Saved data entries =>
· · · ·
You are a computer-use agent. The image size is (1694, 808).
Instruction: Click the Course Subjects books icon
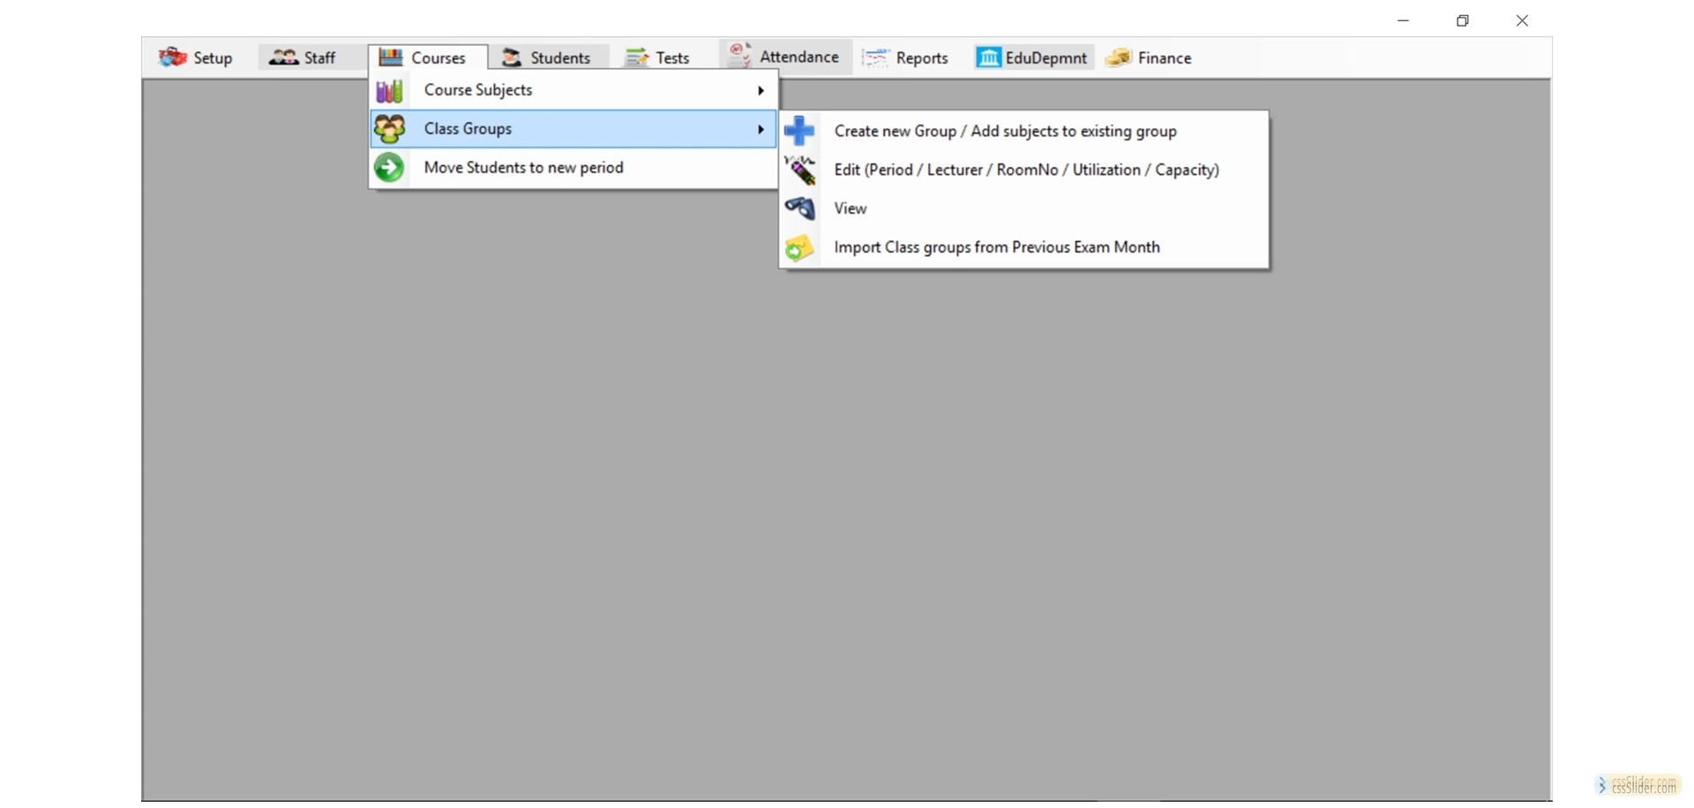[389, 91]
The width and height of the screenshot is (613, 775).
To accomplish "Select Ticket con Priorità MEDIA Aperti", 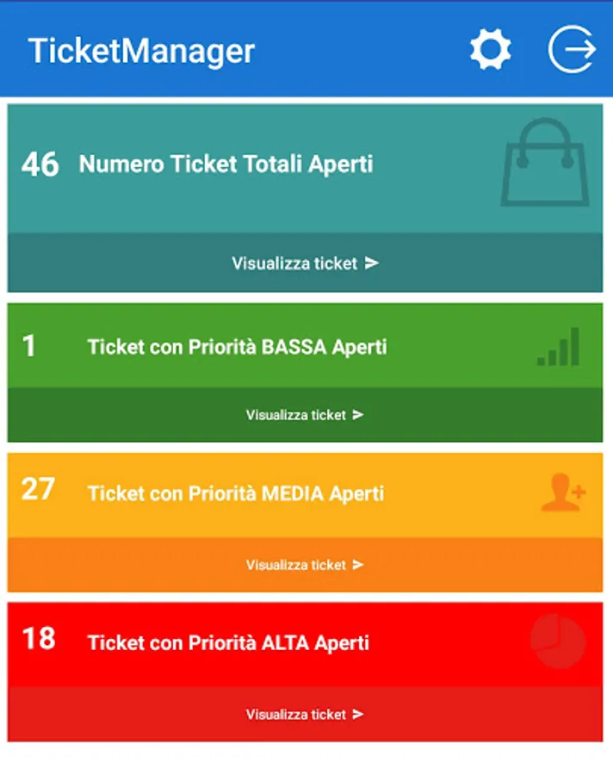I will tap(236, 493).
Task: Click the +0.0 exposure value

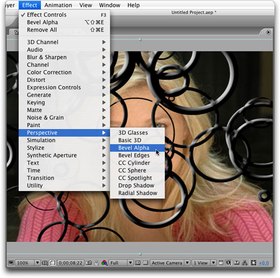Action: pyautogui.click(x=264, y=263)
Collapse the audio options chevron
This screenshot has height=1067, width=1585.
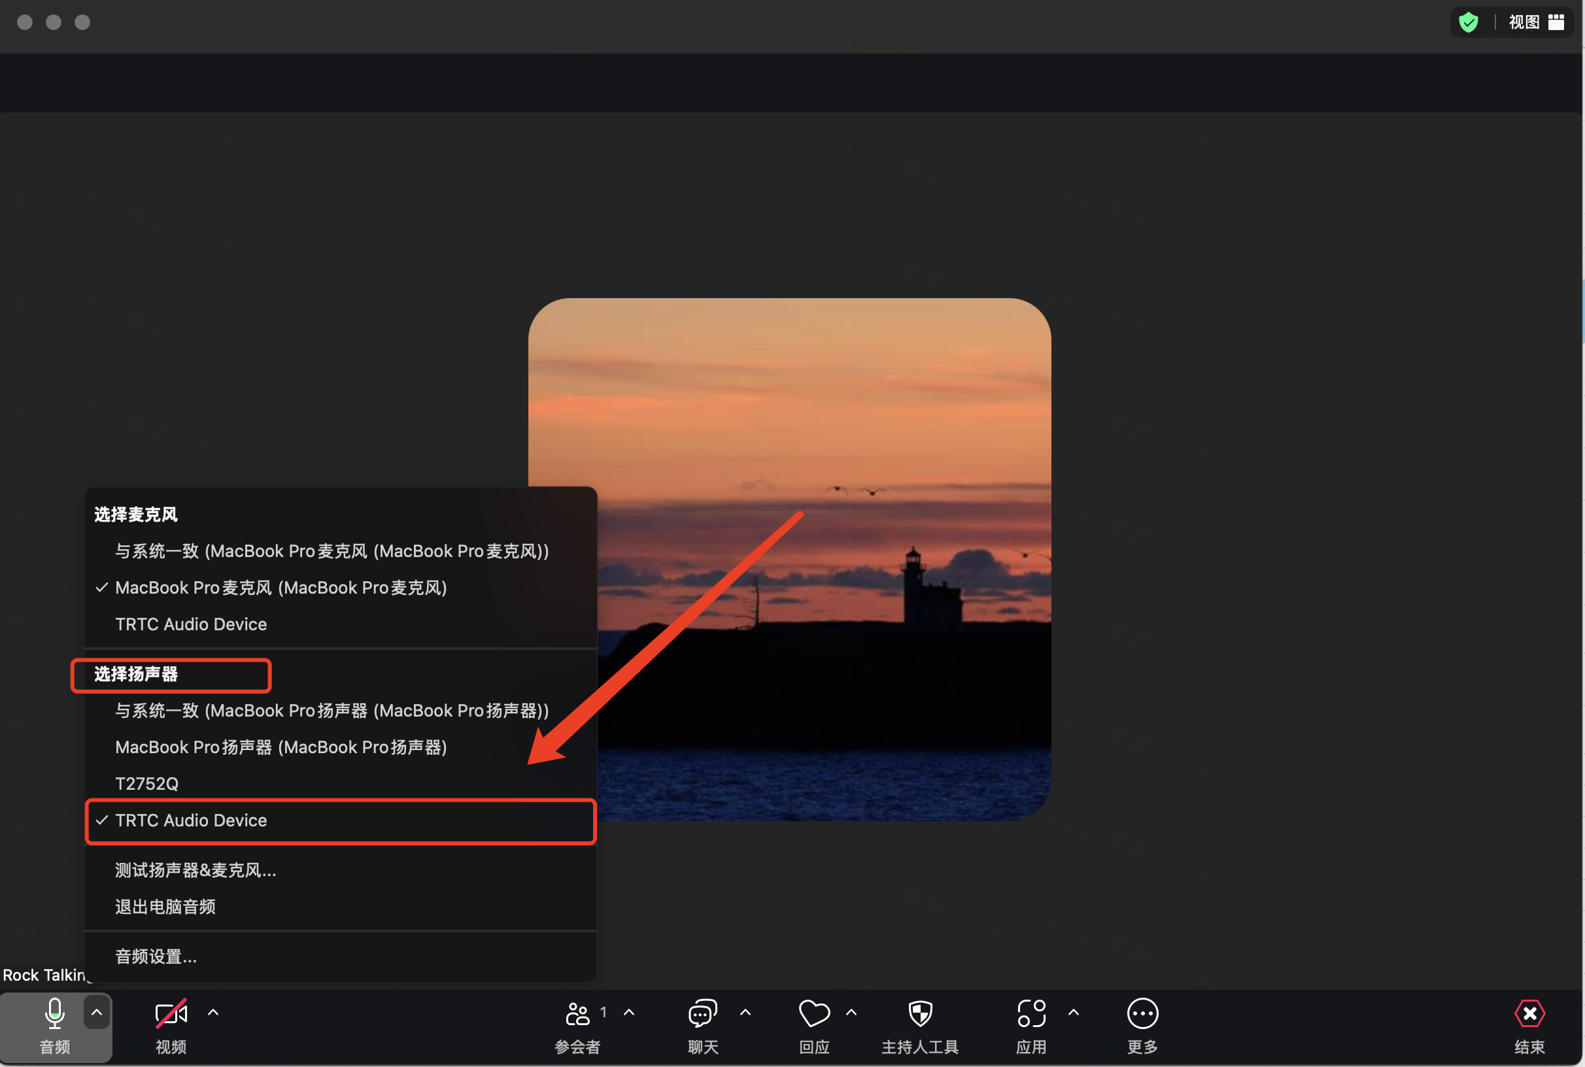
· · · ·
Please copy the data above word for word, but only from the line that contains "Task: Click the +0.0 exposure value" through the final line, both included, and without the pictures.

Task solution =>
Task: Click the +0.0 exposure value

Action: pyautogui.click(x=264, y=263)
Collapse the audio options chevron
This screenshot has height=1067, width=1585.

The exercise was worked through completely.